Geneticists are used to thinking 'big' — whole-genome sequencing and genome-wide expression profiling are almost the order of the day. If the scale of these projects is no longer daunting, then translating the mountain of data they produce into something meaningful certainly is. In an intrepid and ambitious effort to get the most from genome-wide surveys, Sven Bergmann and colleagues have combined large-scale gene sequence and expression data for six evolutionarily distant organisms. The gene networks that emerged from this systematic, macro-evolutionary comparison of gene expression provide a model for understanding how the cell is built and designed and, on an immediately applicable level, provide a framework for gene annotation.

When it comes to gene sequence and expression, there is no shortage of available data, so the authors chose to take six 'post-genomic' organisms — bacteria, yeast, plant, nematode, fruitfly and human — and to examine the relationship between 40,000 genes using published sequence information and expression patterns. Step one was to determine whether co-expression of genes with similar function is conserved among species. Indeed, co-expression was conserved, particularly among genes that are involved in core (for example, metabolic) cellular functions. What's more, several clusters of co-expressed genes — 'transcriptional modules' — were conserved across the six species.

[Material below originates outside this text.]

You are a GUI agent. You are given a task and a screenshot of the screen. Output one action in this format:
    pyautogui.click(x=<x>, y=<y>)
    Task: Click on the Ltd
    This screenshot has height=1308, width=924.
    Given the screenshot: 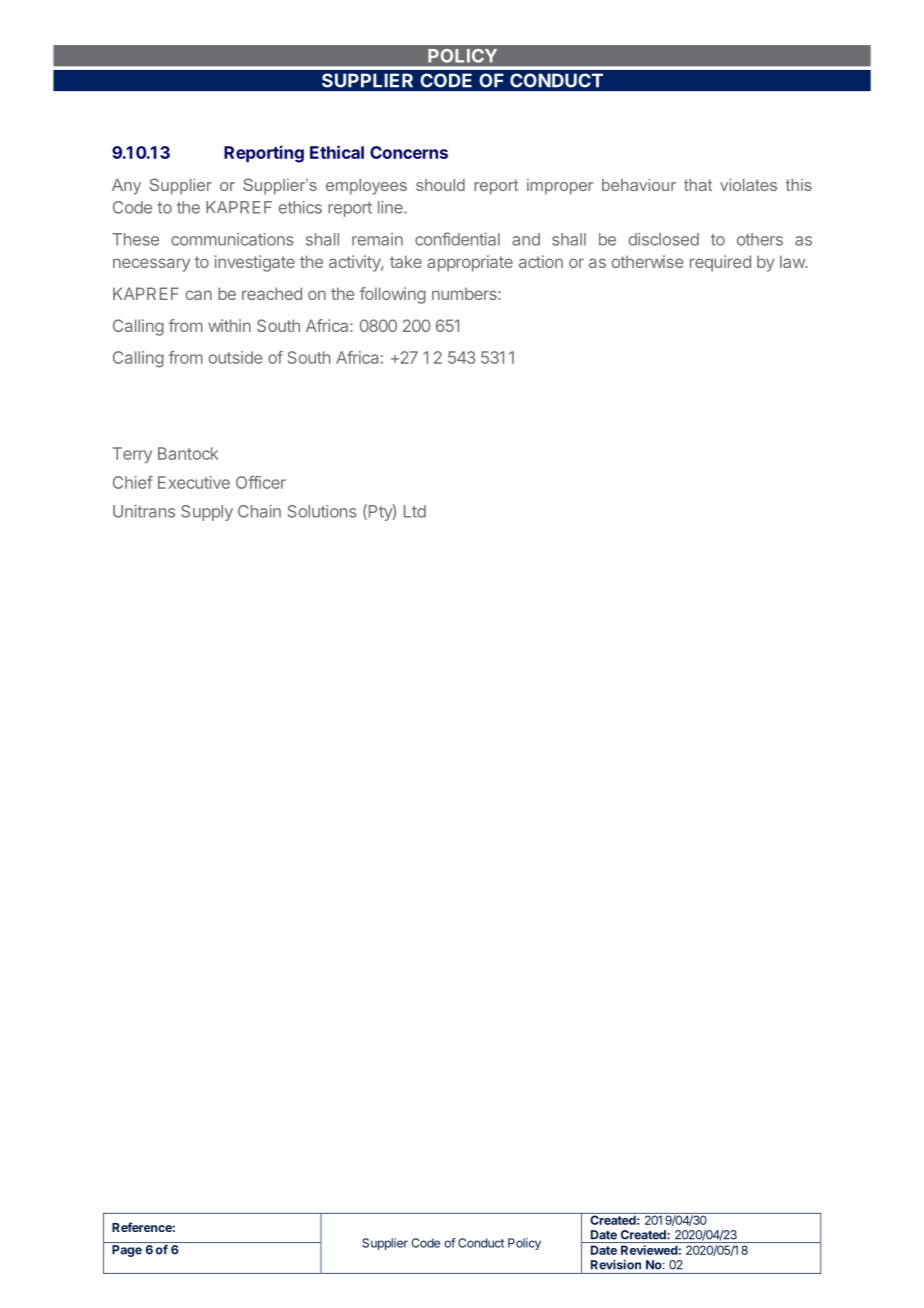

This allowed the authors to turn to the second issue: if transcriptional modules (and their components) are largely conserved among species, can the same be said of the relationship between them? Modules can be defined at various levels of stringency, but all gave the same result: although the expression of a few functionally-related modules was correlated across organisms (such as those for rRNA processing), the relationship between most of them was unique to a given species.

Probably the most innovative aspect of the work was to view gene expression networks from a global perspective: what do they look like and which properties can we infer from their topology? The expression data can be depicted as a tree of genes that are connected according to the degree of their co-expression. The picture of the tree that emerges from mathematical analysis is one that is dynamically evolving and that is rich in highly connected genes. Because these highly interconnected — so called 'hub'— genes are most likely to be essential and evolutionarily conserved, they might correspond to those that were added at an early stage in the evolving network.

In summary, therefore, gene networks all look very similar despite differences in the behaviour of individual gene groups.

By combining extensive gene expression and sequence data, Bergmann et al. have taken comparative genome analysis to a higher, more powerful level. The use of expression data in comparative studies has its limitations, however, several of which will fade if complete data sets are generated, as they almost certainly will.